Não é o caso nem são as pessoas que interessam abordar nesta conversa, mas o fenómeno da violência em si e os seus efeitos prejudiciais.

A violência assume diversas formas, desde a física, psicológica, verbal ou sexual, que podem ser causadas por actos intencionais ou como consequência de descontrolo ou alguma perturbação emocional. São situações que, na nossa sociedade, ocorrem com alguma frequência, mas poucos são os casos reportados ou de vítimas que procuram ajuda de outras pessoas para a solução.

Também são poucas as vezes em que são esclarecidas as causas que geram as várias formas de violência. Porém, a certeza é que as suas consequências são sempre drásticas para as vítimas. Este é um fenómeno que afecta todas as classes sociais, daí que devia ser discutido pela sociedade moçambicana com a profundidade necessária. Aliás, a nosso ver, é importante que a sociedade procure criar plataformas para reflectir sobre a violência, visando encontrar alternativas para a solução de qualquer diferença entre as partes envolvidas.

Outros desfechos dos problemas gerados numa determinada família podem vir, por exemplo, da forma como os mais velhos viveram e os ensinamentos que transmitem aos mais novos.

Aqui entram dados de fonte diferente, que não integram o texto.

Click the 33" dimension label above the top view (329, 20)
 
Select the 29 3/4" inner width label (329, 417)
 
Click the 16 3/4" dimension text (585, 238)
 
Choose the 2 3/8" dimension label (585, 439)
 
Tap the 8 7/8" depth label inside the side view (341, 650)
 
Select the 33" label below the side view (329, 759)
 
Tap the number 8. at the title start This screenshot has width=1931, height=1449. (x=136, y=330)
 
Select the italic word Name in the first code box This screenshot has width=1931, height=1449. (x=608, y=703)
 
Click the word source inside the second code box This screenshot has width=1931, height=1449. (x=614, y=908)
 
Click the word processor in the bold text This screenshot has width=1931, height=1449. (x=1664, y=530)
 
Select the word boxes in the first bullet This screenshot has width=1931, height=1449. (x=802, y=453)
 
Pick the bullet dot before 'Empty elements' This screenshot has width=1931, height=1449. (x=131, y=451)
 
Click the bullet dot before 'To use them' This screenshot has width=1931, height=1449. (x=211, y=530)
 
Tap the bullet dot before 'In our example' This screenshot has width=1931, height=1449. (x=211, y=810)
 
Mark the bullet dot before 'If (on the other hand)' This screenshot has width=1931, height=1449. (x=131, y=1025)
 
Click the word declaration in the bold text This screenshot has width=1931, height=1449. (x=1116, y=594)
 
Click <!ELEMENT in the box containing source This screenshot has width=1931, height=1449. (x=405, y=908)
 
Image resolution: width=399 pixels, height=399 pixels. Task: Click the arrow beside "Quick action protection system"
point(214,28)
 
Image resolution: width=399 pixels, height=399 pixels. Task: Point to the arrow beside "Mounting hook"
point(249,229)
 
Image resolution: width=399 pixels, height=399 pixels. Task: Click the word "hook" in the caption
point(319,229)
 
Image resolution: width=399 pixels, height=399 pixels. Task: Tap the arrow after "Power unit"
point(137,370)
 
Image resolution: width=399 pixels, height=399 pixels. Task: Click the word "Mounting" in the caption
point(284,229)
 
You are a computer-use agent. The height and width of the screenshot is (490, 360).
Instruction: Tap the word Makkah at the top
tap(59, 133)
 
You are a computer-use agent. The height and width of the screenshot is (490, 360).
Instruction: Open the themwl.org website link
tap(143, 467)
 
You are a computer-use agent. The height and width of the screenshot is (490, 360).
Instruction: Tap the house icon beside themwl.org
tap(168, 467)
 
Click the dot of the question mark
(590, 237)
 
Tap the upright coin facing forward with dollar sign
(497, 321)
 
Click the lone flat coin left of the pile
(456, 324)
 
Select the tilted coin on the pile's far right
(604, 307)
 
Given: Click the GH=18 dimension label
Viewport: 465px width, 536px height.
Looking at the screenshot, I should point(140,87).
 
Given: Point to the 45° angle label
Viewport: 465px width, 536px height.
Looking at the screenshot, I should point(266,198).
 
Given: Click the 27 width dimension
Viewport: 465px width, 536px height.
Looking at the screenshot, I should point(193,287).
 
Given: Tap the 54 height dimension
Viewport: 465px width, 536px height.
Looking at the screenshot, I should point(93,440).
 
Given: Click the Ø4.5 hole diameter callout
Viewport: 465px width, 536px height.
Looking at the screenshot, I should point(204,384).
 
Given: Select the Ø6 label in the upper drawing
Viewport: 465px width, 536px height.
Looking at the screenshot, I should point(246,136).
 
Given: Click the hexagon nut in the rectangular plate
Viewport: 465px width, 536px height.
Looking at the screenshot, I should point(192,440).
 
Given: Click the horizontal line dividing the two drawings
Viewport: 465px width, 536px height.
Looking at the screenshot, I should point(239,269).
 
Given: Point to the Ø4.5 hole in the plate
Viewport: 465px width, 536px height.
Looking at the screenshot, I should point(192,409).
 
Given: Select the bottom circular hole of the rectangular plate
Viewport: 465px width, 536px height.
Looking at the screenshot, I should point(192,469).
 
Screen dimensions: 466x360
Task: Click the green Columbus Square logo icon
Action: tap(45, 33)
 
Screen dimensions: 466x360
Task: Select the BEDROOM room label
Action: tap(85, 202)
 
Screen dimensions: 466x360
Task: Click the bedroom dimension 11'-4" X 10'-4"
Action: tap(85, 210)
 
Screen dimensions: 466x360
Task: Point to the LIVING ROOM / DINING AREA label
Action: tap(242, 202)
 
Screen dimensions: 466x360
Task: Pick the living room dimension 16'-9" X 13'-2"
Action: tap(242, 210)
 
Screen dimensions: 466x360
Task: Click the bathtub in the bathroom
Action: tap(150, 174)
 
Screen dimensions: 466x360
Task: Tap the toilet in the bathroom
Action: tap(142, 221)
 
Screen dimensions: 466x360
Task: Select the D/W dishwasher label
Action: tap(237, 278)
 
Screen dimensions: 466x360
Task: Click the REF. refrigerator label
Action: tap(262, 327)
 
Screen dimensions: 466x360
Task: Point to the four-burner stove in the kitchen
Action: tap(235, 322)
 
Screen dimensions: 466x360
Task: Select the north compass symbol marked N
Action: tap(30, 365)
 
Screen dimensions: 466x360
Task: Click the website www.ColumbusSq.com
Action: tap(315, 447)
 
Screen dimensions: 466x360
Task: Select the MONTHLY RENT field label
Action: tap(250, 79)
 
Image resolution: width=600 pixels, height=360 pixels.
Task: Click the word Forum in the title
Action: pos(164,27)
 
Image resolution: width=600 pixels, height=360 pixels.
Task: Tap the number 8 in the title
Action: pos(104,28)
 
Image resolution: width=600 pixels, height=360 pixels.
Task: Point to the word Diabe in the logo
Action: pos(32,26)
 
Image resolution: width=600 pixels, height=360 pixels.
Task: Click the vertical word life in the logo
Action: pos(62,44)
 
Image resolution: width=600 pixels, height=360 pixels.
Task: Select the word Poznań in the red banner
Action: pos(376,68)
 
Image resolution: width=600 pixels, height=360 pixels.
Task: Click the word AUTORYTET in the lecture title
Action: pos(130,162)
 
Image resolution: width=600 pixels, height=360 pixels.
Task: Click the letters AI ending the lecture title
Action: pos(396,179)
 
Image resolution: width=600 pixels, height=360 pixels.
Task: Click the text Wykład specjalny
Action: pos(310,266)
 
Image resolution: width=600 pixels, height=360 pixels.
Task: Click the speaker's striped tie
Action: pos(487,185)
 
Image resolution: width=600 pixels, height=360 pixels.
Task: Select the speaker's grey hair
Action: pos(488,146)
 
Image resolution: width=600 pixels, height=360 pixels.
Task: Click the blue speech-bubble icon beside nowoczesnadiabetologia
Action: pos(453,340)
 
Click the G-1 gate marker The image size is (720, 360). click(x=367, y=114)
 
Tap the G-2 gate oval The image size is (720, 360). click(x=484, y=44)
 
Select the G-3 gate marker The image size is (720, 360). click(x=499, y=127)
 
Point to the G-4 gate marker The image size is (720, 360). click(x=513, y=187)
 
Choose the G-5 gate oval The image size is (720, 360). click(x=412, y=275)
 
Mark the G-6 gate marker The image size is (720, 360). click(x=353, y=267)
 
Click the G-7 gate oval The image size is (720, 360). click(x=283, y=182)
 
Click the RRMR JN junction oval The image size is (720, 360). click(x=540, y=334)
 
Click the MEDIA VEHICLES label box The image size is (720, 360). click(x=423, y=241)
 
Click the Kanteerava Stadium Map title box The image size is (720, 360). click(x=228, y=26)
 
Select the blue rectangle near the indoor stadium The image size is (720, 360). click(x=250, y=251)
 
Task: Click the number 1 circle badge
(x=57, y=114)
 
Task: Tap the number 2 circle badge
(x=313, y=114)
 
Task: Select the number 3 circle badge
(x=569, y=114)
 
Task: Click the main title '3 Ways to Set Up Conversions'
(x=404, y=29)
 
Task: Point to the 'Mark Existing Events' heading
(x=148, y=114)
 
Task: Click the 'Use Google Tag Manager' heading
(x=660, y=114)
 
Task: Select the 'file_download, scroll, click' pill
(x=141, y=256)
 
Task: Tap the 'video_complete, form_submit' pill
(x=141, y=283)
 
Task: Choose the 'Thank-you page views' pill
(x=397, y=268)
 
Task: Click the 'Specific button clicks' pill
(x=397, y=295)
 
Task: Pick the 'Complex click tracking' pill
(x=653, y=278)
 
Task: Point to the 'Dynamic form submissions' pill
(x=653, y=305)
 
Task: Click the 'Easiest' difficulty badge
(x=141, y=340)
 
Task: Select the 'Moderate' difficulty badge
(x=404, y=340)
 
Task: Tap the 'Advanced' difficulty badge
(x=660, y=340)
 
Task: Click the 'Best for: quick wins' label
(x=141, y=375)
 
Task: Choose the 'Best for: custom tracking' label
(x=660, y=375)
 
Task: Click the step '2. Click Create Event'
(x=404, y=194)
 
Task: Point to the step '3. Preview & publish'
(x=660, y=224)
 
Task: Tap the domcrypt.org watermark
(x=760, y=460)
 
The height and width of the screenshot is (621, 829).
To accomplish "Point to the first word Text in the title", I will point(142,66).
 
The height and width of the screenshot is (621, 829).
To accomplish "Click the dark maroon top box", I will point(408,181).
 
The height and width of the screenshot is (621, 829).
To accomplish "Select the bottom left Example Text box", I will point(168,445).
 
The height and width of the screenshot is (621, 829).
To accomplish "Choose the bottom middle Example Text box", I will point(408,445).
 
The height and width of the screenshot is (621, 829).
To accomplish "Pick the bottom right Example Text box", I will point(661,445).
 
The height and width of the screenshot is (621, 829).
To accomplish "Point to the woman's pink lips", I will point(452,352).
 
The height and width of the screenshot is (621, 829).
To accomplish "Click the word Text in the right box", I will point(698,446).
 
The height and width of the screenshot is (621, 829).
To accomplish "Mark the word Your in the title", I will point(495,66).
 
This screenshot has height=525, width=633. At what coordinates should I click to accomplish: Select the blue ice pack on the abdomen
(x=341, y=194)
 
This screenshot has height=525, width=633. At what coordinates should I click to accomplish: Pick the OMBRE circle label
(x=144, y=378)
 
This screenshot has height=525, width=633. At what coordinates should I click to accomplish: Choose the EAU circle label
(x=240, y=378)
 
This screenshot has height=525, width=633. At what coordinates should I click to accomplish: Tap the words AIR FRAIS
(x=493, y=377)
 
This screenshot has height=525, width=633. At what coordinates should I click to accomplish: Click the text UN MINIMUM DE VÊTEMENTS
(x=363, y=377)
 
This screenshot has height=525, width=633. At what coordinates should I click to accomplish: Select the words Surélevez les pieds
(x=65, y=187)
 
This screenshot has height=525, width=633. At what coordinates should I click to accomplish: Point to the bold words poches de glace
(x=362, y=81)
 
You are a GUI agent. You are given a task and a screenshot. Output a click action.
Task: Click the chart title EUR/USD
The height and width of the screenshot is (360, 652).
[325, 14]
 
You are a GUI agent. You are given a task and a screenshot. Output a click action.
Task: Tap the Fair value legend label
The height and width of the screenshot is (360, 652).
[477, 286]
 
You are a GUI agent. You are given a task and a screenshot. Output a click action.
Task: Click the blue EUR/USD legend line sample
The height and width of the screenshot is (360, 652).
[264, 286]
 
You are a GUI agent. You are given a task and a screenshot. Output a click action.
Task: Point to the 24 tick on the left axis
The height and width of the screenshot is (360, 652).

Tanto no seio da família como na via pública, a violência ocorre e é replicada supostamente por se confundir com atitudes e comportamentos normais. O que torna este tipo de situações mais preocupante é a maneira como a maioria dos cidadãos reage quando está diante dos factos. Ao invés de ajudar as vítimas a buscar uma solução pacificadora, muitos preferem fazer do fenómeno motivo de piada. Muitas vezes, isto desencoraja as vítimas a pronunciarem-se sobre o fenómeno, com o receio de serem vistos como pessoas fracas, sem capacidade para resolver os seus problemas.

Por isso, chamamos à consciência de todos para optar, sempre, por abordagens que conduzam à solução do problema via pacífica e de reconciliação das vítimas.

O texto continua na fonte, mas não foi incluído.